Smoking-gun snippet (non-streaming, /v1/chat/completions-equivalent generation):
content first 200: 'thought\nthought\nthought\nthought\n…' (× ~1000)
finish_reason: 'length'
What I'd be curious about: is the thought\n loop reproducible at fp16 / bf16 on the original release weights too, or is this attractor introduced/sharpened by 4-bit quantization? Happy to share the captured 47 KB request payload and the per-token logits trace from the looping segment if useful.

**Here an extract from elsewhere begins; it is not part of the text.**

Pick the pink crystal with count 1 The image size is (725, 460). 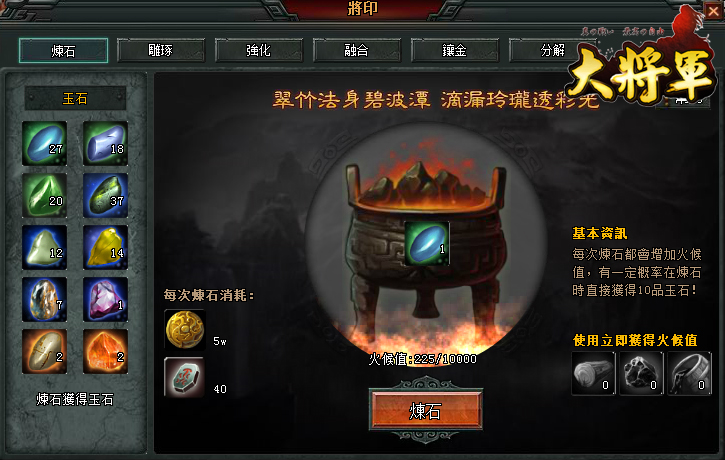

For reference / so this isn't duplicated: I've also tracked this downstream as a known-issue note in our runtime — https://github.com/raullenchai/Rapid-MLX/issues/686 — but the fix surface is in the model, not the runtime (the same 4-bit weights with simpler prompts work fine).
Thanks for the model — looking forward to v4.5/5 :)
Hi @Raullen ,
Thanks for addressing the issue and providing in detailed report. To help us reproduce and for further investigation, could you please share us:
- 47KB Payload request
- Per-token logit traces
- Exact-Prompt Format configuration
Hey @thnamratha
Will share with Claude my agentic loop test harness.
Gemma4 A4B passes it with zero loops or runaways.
Hi @thnamratha — here's the agentic-loop test harness I mentioned, packaged as a self-contained, pip-installable tool in our public repo so you can reproduce this on your side. It installs and runs independently of the rest of the project — its own requirements.txt / install.sh, no shared imports; the only third-party dependency is PyYAML, the core is pure standard library. Everything to download, install, and run it is below.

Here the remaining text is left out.